Skip to contents

The mental model

crawlee mirrors the architecture of Crawlee in pure R. A crawler owns:

  • a request queue — a deduplicating, resumable list of URLs to visit;
  • one or more handlers — functions run on each fetched page;
  • a dataset — the structured records your handlers produce.
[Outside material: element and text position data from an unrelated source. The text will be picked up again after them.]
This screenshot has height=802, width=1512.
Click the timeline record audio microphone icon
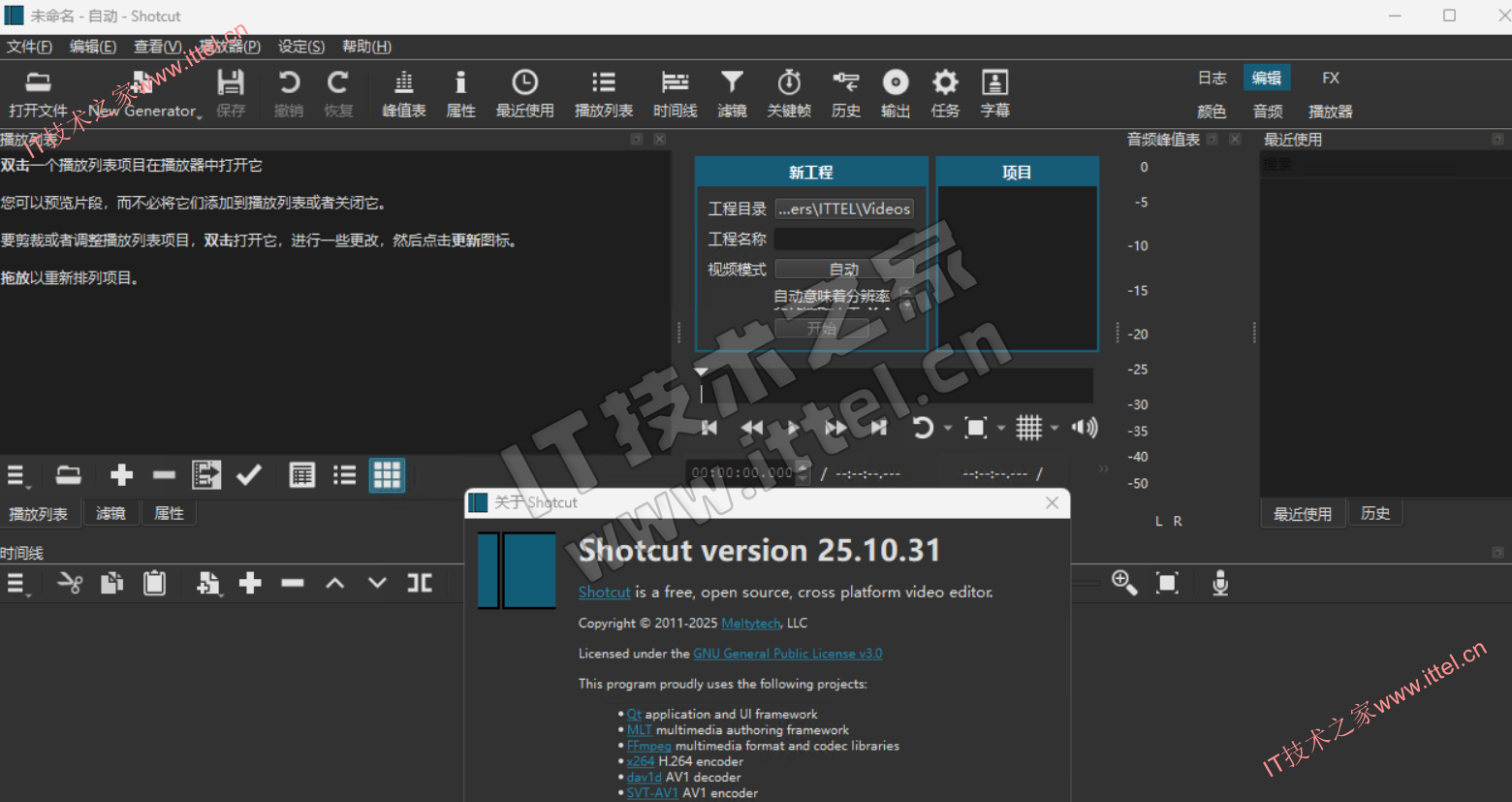[1220, 583]
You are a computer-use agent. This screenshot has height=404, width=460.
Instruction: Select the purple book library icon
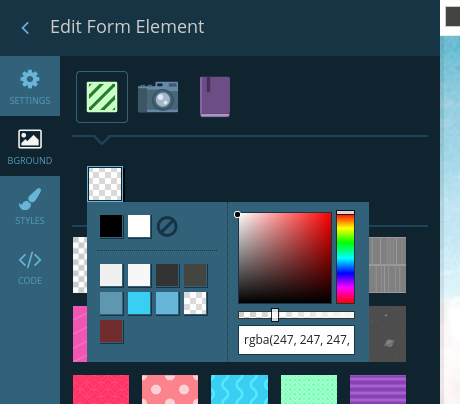[x=215, y=97]
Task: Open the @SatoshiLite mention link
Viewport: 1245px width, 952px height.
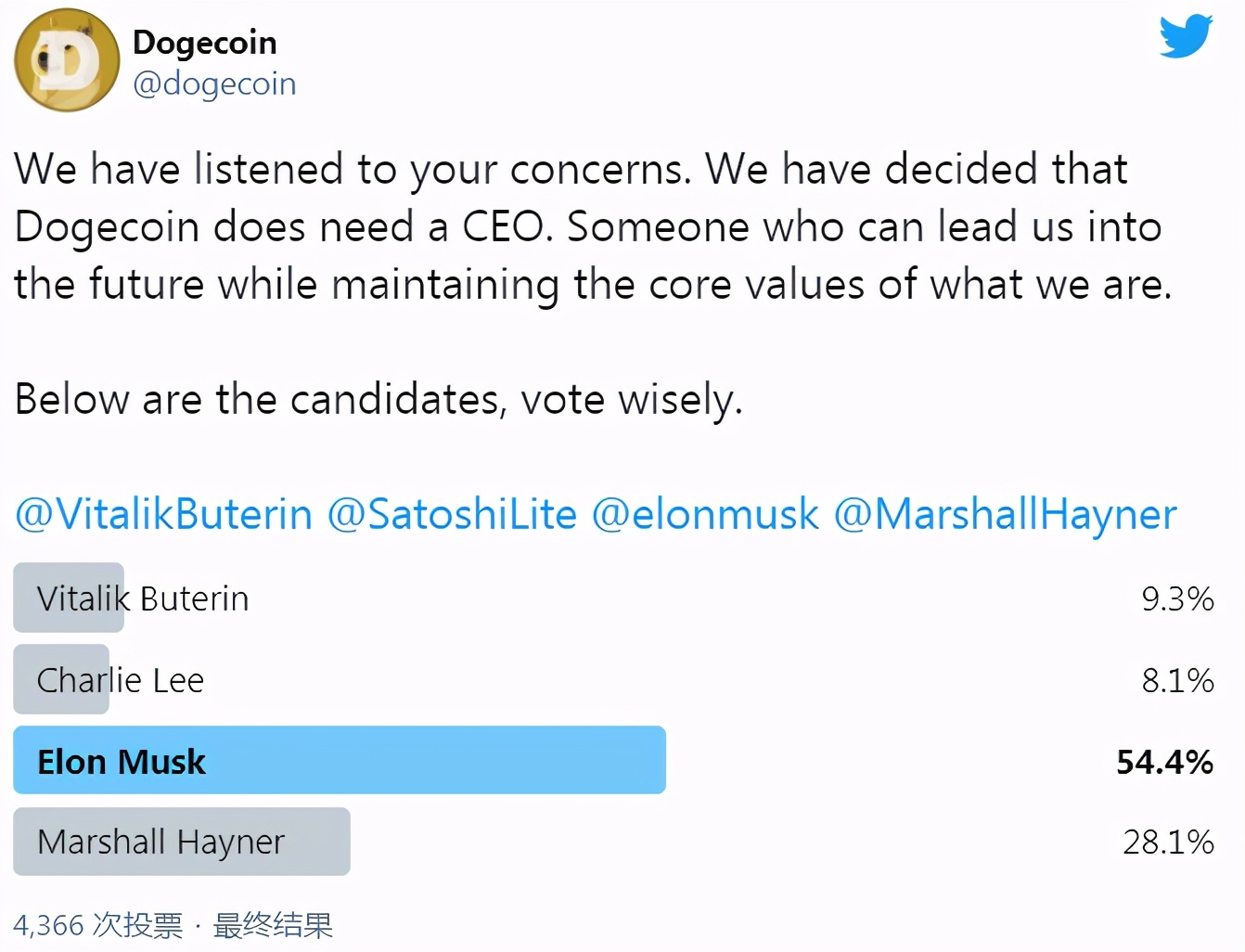Action: coord(452,514)
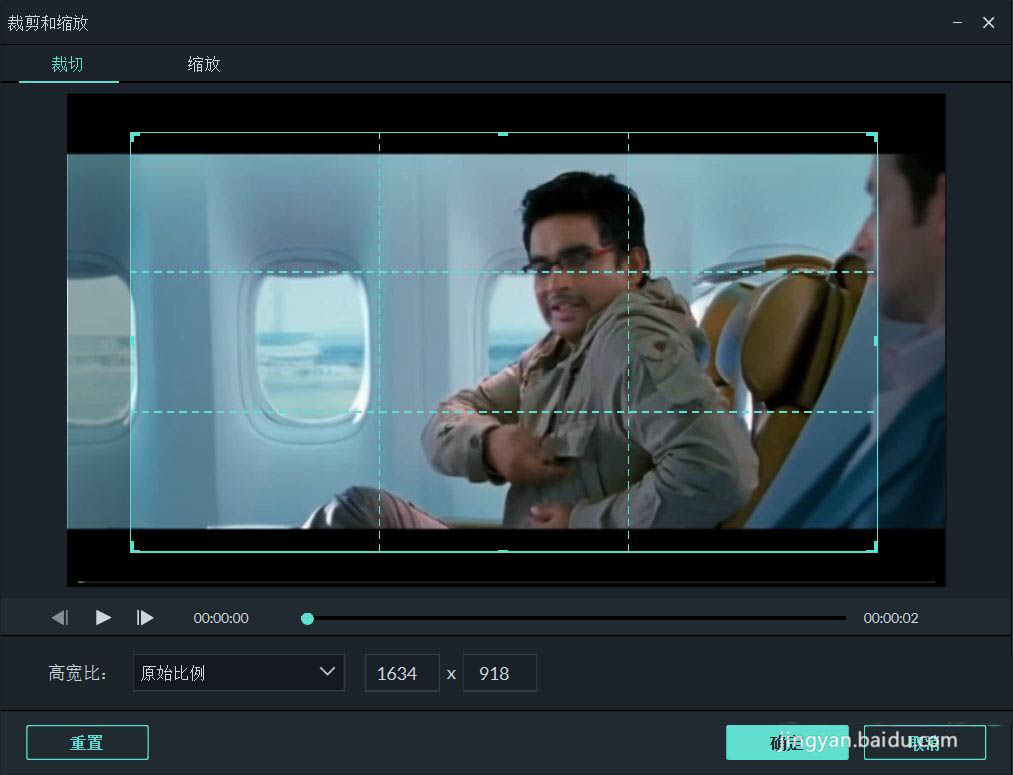Click the top-right crop corner handle

873,136
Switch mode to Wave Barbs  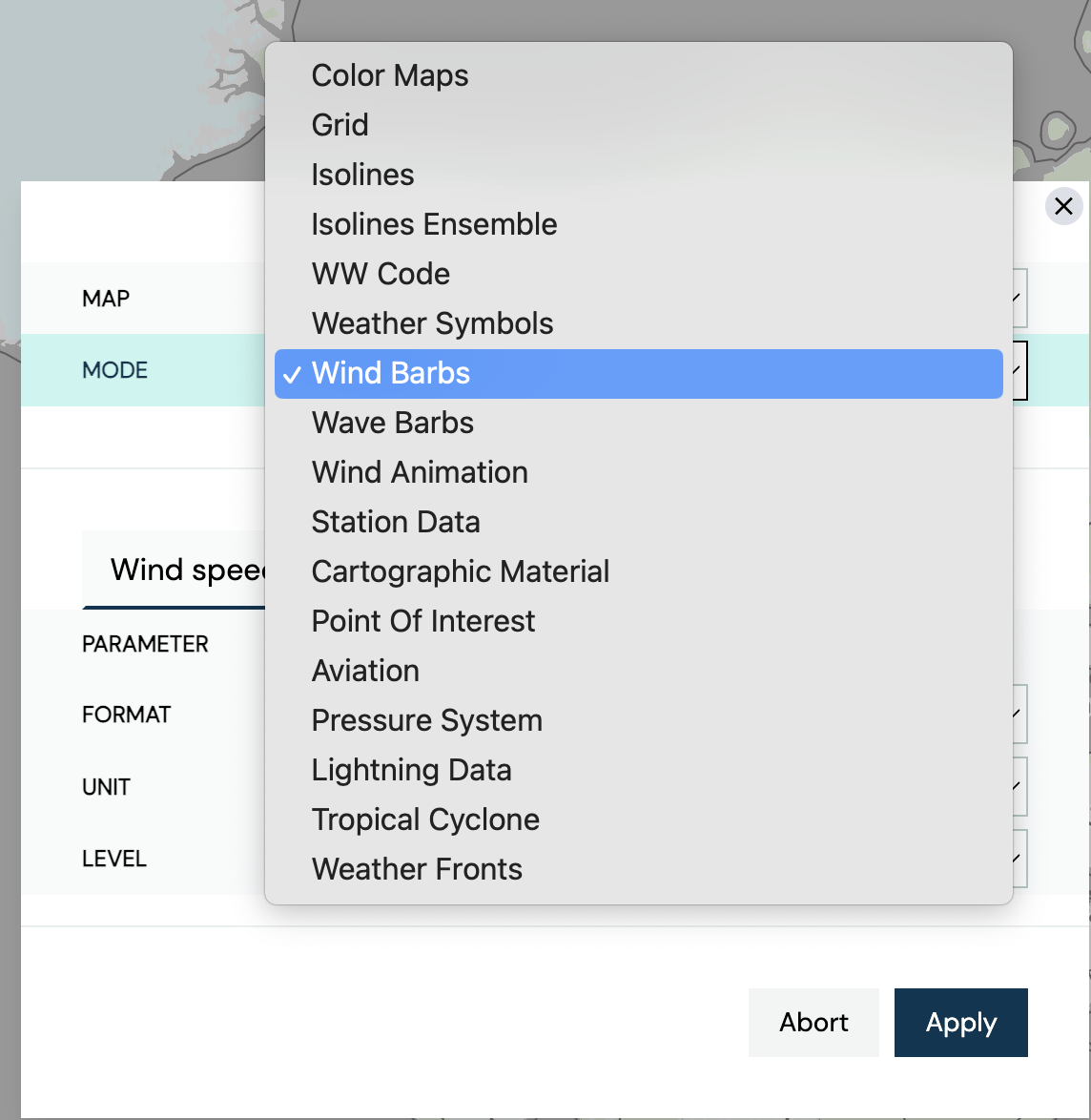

You build a crawler with crawler() and configure it with cr_* verbs that compose through the native pipe (|>).

A minimal crawl

resultado <- crawler("https://example.com") |>
  cr_options(delay = 0.5, max_depth = 2) |>
  cr_use_http() |>
  cr_on_html(function(ctx) {
    ctx$push_data(list(
      url    = ctx$request$url,
      titulo = ctx$page |> rvest::html_element("h1") |> rvest::html_text2()
    ))
    ctx$enqueue_links()
  }) |>
  cr_run() |>
  cr_collect()

The handler context

Every handler receives a context object, conventionally named ctx:

Element Description
ctx$request The current request (url, label, depth, …).
ctx$response The raw httr2 response.
ctx$page The parsed page (xml_document) for HTML/XML, else NULL.
ctx$push_data(data) Append a record (list or data frame) to the dataset.
ctx$enqueue_links(...) Discover and enqueue links from the page.
ctx$log Logging helpers (info(), success(), warn(), error()).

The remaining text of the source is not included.